A theory put forth by
Charles Hapgood and currently defended by the likes of
Graham Hancock and others that attempts to explain the coming and recession of the
ice ages. The idea is that the Earth's
crust rests on a very fluid layer. When the ice on the
polar caps reaches a weight large enough, the weight causes the
crust to slip around the
globe until some kind of
equilibrium is had. The
North and
South Poles remain really cold and the
Earth's
axis is static; it is only the
crust of the
Earth that moves around. Hence in the last
ice age, when a good chunk of
North America was frozen over, this was because it lied farther north. The end of the last
ice age came when the crust slipped, causing
North America to move farther south, thus giving us the toasty thing we have today. Though it seems rather radical in nature, poleshift was well received when proposed in the fifties (among other people,
Albert Einstein was very intrigued). It offered a tidy explanation for questions like why incredibly cold places like
Greenland and
Antarctica appear to have at one time possessed flora that could have only grown in a temperate climate.

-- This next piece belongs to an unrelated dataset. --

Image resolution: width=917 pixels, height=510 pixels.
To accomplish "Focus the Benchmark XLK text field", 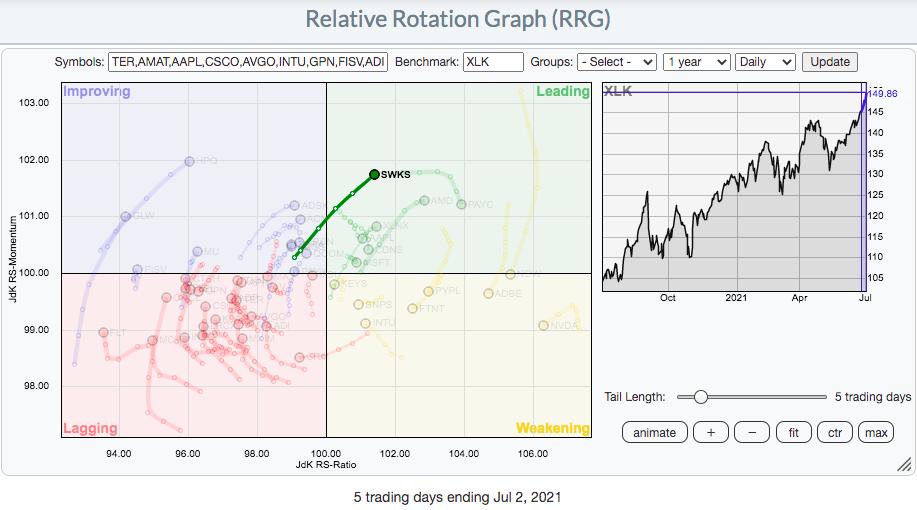I will click(x=493, y=62).
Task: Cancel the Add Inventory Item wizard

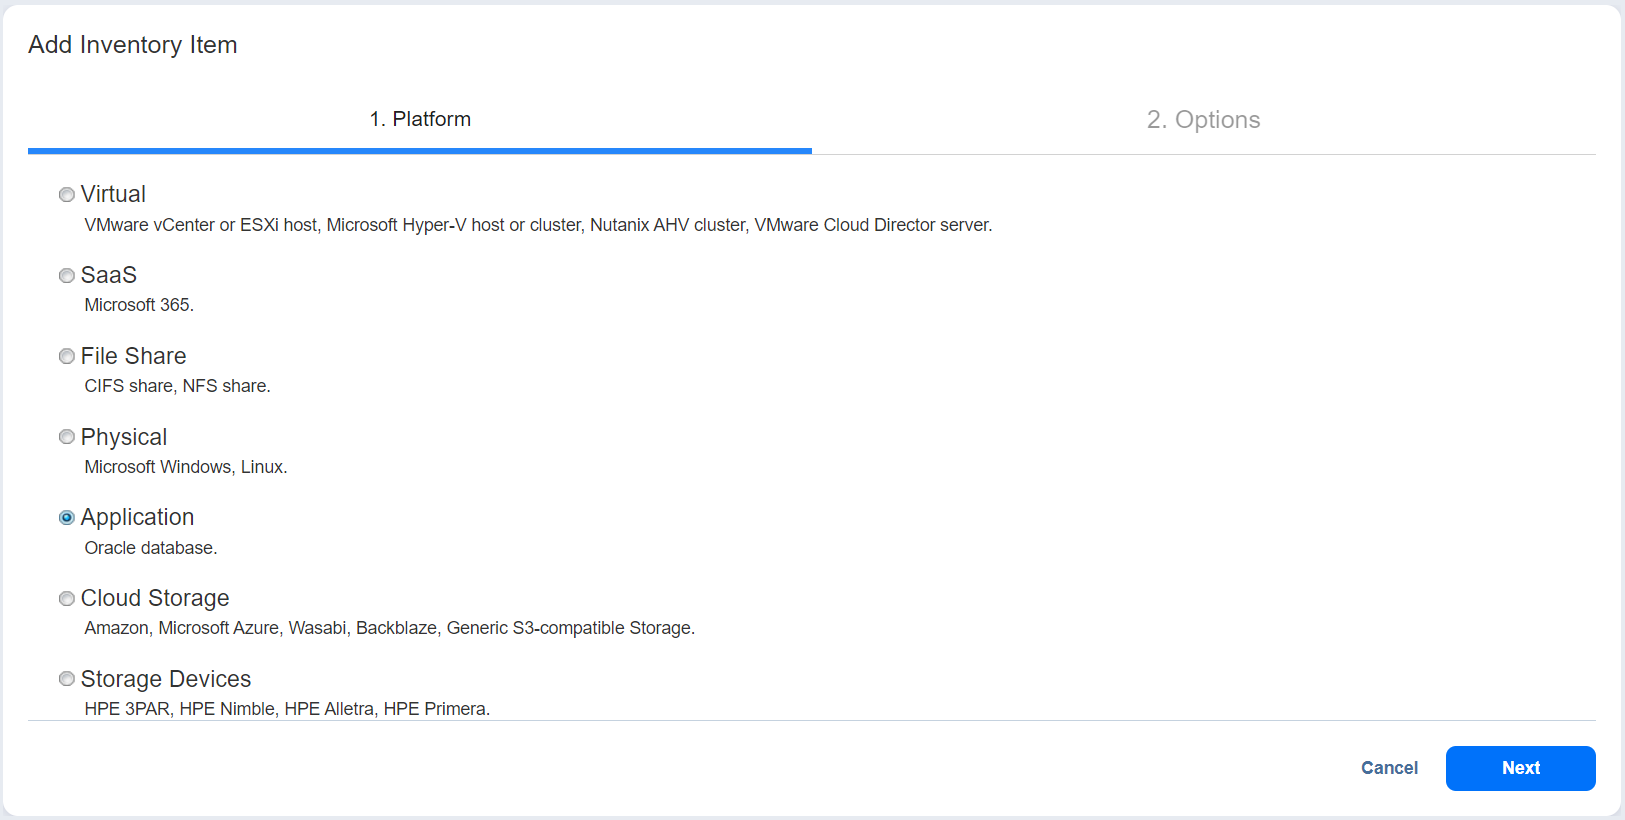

This theory is also used to account for a number of crazier things, including the possibility suggested by
Hapgood that
Antarctica lied farther north at one point, and thus had a habitable climate; and that a race of
advanced and
brilliant folk, the
Atlanteans, called the place their home before
Antarctica experienced the big freeze. This idea was seized upon by
Hancock, and he's written a few books about this sort of thing, most notably the bestseller
The Fingerprints of the Gods.
Various modern discoveries have not been kind to the theory of poleshift. Recent
evidence suggests that the ice sheets from the last
ice age receded globally at one time, rather than a continent at a time as they moved around, as poleshift suggests. Furthermore, examinations of
Antarctica suggest that it is getting warmer, rather than colder, meaning that it has long been frozen and is warming up as it gets older. Furthermore, most importantly, poleshift is no longer necessary to explain things like Antarctica, Greenland, and other places that are
ungodly cold in this day and age having long ago being of temperate climate: a while after Hapgood proposed this theory, scientists have confirmed and accepted
plate tectonics.
Sadly, evidence against poleshift has been largely ignored by Hancock and company. They continue to tout it as a theory endorsed by Einstein, and they continue to quote Hapgood's books. They completely ignore the last several decades of geological evidence (there is almost an entire chapter of Hancock's book Fingerprints of the Gods where he quotes bits of Hapgood's books as evidence for his theories about
Atlantis without mentioning any further developments of the last twenty years). I doubt Einstein would have so endorsed this theory if he'd had the evidence we have today about plate tectonics and
continental drift, and therefore I find it a bit specious to tout this theory in such a matter. Furthermore, I wonder if even Hapgood would support it if he were alive today and knew what we currently know about geology.